Panek and associates64 noted that 20 out of 76 patients with chronic uveitis developed secondary glaucoma, and among 24 patients with acute uveitis secondary glaucoma was found in three patients. The authors concluded that their results confirmed the concept that secondary glaucoma is a management problem in patients with chronic rather than acute uveitis. In another study, out of 340 children with anterior uveitis 46 (13.5%) developed secondary glaucoma.65


Is the Elevated IOP More Often Associated with a Closed
or Open Anterior Chamber Angle?


The elevated IOP in eyes with uveitis is more often associated with open anterior chamber angles than with angle closure. Frequently the elevated IOP is caused by clogging of the trabecular meshwork with inflammatory cells without developing peripheral anterior synechiae, and rarely by precipitates on the trabecular meshwork without signs of inflammation.66,67 IOP elevation may be caused by obstruction of aqueous outflow by serum components,68 or swelling of the stroma,69 or inflammation of the endothelium of the trabecular meshwork. Glaucoma commonly complicates herpetic uveitis by causing trabeculitis with obstruction of the trabecular meshwork with inflammatory cells.6,70,71 However, closed anterior chamber angles can also be encountered. Several mechanisms of angle closure are possible:


PRIMARY ANGLE CLOSURE


Primary angle closure occurs primarily in predisposed eyes with narrow angles. It is usually difficult to establish what is the primary event.


SECONDARY ANGLE CLOSURE


Peripheral Anterior Synechiae


Inflammatory cells accumulating in the drainage angle of the anterior chamber adhere to the trabecular meshwork and peripheral iris causing peripheral anterior synechiae (PAS). Iris neovascularization that may develop from chronic inflammation can also contribute to the formation of PAS. This leads to occlusion of the drainage angle and thus elevation of the IOP.

[Saved entries]
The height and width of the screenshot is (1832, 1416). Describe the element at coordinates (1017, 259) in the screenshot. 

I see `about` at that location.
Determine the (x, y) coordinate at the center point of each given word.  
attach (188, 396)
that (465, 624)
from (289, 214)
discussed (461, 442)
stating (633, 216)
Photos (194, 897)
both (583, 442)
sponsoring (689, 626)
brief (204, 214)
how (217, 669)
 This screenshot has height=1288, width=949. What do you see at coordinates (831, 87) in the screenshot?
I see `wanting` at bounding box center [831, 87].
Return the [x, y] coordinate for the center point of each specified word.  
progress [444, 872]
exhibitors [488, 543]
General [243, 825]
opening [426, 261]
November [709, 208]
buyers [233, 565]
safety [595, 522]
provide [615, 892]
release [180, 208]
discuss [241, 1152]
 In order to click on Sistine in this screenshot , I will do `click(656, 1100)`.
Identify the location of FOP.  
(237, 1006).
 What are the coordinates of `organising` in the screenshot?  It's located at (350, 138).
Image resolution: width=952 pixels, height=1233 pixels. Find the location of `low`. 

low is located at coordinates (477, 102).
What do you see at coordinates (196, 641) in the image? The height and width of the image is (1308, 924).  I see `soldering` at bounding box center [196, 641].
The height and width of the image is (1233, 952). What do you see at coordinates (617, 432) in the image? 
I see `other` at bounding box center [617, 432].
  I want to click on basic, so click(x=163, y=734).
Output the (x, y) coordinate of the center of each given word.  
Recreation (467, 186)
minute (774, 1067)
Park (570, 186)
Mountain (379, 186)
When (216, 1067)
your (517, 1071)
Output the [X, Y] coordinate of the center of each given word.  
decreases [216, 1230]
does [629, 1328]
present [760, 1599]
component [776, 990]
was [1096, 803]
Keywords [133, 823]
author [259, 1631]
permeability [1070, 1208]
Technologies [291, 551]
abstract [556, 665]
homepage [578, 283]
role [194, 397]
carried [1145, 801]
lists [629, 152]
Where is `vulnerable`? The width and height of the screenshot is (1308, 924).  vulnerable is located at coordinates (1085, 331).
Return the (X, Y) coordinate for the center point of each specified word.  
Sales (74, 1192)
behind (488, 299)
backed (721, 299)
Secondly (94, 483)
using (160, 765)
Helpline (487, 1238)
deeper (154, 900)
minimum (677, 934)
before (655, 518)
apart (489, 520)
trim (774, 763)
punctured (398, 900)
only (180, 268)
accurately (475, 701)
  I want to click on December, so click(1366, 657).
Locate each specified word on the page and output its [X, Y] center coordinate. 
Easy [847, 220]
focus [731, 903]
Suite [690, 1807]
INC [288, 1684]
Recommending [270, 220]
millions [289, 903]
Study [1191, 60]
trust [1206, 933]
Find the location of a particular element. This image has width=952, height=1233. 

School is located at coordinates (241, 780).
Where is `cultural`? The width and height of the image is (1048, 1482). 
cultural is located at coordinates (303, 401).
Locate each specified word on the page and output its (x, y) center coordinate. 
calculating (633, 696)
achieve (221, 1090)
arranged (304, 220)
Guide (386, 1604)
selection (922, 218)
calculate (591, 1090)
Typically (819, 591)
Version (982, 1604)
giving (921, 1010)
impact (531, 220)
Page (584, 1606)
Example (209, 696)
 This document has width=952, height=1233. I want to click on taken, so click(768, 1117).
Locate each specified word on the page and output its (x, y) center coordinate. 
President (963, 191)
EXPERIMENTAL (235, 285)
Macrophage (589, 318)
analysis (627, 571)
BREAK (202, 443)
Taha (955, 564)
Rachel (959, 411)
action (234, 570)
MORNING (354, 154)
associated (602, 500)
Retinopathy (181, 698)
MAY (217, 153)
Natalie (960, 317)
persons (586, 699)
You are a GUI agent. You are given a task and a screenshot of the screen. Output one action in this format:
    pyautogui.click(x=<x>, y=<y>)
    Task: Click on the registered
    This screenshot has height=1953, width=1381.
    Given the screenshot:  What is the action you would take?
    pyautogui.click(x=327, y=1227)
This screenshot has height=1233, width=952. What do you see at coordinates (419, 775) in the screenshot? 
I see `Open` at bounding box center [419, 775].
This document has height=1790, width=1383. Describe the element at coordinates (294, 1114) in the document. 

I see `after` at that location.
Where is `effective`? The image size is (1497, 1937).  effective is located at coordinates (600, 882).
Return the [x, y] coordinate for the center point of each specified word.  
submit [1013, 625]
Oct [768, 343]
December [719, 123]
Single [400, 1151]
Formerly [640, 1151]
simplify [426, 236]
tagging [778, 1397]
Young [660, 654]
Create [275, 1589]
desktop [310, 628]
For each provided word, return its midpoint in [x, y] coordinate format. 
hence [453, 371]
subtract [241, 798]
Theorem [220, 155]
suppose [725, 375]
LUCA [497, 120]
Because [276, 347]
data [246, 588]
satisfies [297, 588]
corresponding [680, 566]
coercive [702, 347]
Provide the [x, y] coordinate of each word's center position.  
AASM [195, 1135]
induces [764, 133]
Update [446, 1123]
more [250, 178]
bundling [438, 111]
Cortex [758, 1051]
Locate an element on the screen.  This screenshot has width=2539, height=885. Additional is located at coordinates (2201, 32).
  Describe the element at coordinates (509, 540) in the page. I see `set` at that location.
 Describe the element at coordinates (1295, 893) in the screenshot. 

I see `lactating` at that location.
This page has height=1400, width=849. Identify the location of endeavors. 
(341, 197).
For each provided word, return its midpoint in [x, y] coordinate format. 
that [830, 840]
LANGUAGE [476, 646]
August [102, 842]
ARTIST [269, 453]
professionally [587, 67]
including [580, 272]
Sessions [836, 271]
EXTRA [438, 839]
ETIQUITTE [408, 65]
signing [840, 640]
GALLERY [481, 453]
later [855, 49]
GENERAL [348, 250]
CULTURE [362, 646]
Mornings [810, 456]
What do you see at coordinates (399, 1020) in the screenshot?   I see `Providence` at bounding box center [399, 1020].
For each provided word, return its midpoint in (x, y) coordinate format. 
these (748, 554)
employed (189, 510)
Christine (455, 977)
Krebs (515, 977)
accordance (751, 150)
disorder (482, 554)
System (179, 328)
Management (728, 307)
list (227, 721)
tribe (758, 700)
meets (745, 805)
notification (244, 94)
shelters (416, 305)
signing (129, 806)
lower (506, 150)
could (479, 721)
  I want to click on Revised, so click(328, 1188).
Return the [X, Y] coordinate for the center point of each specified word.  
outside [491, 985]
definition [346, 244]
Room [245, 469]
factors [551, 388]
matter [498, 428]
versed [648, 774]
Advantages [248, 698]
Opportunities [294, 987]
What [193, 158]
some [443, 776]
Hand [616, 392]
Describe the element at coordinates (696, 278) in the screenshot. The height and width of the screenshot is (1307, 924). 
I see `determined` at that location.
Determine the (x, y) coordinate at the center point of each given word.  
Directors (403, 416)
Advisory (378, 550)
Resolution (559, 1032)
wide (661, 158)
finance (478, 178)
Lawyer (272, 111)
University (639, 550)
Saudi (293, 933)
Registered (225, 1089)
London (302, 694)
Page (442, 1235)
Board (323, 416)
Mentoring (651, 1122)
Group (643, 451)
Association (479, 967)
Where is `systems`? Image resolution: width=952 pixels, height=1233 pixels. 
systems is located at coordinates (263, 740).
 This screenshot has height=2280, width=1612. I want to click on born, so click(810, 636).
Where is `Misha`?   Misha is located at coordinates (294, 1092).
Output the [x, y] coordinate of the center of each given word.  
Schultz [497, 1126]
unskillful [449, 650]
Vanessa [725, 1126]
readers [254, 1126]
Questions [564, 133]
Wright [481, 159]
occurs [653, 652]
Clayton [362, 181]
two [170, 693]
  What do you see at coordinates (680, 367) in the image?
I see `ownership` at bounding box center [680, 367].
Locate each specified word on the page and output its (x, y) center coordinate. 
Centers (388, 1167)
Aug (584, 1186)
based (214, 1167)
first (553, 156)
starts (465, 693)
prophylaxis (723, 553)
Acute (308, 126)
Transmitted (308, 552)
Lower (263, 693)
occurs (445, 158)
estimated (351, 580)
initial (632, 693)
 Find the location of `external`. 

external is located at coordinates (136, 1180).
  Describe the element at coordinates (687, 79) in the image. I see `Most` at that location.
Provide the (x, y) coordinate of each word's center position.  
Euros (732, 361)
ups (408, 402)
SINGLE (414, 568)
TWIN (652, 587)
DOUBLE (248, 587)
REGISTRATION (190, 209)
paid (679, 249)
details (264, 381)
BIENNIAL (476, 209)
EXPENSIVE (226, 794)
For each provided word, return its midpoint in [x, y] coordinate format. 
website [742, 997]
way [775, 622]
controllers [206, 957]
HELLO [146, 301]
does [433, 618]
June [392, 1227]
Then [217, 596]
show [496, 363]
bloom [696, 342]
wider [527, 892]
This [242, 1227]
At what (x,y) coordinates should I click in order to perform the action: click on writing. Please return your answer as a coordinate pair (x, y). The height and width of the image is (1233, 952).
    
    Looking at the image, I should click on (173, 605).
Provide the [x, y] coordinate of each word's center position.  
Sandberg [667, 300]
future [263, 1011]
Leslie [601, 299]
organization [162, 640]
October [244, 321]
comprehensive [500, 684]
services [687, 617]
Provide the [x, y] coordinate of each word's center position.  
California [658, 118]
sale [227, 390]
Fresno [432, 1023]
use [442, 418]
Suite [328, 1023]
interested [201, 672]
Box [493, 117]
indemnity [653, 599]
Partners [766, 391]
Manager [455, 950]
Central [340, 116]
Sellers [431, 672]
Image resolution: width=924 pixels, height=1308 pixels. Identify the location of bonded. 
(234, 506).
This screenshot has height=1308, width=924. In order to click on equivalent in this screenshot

EXERCISE SET
a) In the uveitis and glaucoma text, how many of the 340 children with anterior uveitis developed secondary glaucoma?
b) From the uveitis and glaucoma text, reproduce the part from "SECONDARY ANGLE CLOSURE" up to and including "of the IOP.".
c) According to the uveitis and glaucoma text, how does the formation of peripheral anterior synechiae result in elevated IOP? Answer in one to three sentences.

SOLUTIONS IN ORDER
a) Forty-six of the 340 children (13.5%) developed secondary glaucoma.

b)
SECONDARY ANGLE CLOSURE


Peripheral Anterior Synechiae


Inflammatory cells accumulating in the drainage angle of the anterior chamber adhere to the trabecular meshwork and peripheral iris causing peripheral anterior synechiae (PAS). Iris neovascularization that may develop from chronic inflammation can also contribute to the formation of PAS. This leads to occlusion of the drainage angle and thus elevation of the IOP.

c) Inflammatory cells build up in the drainage angle of the anterior chamber and adhere to the trabecular meshwork and peripheral iris, forming peripheral anterior synechiae. Iris neovascularization from chronic inflammation can also contribute to their formation. The synechiae occlude the drainage angle, which raises the IOP.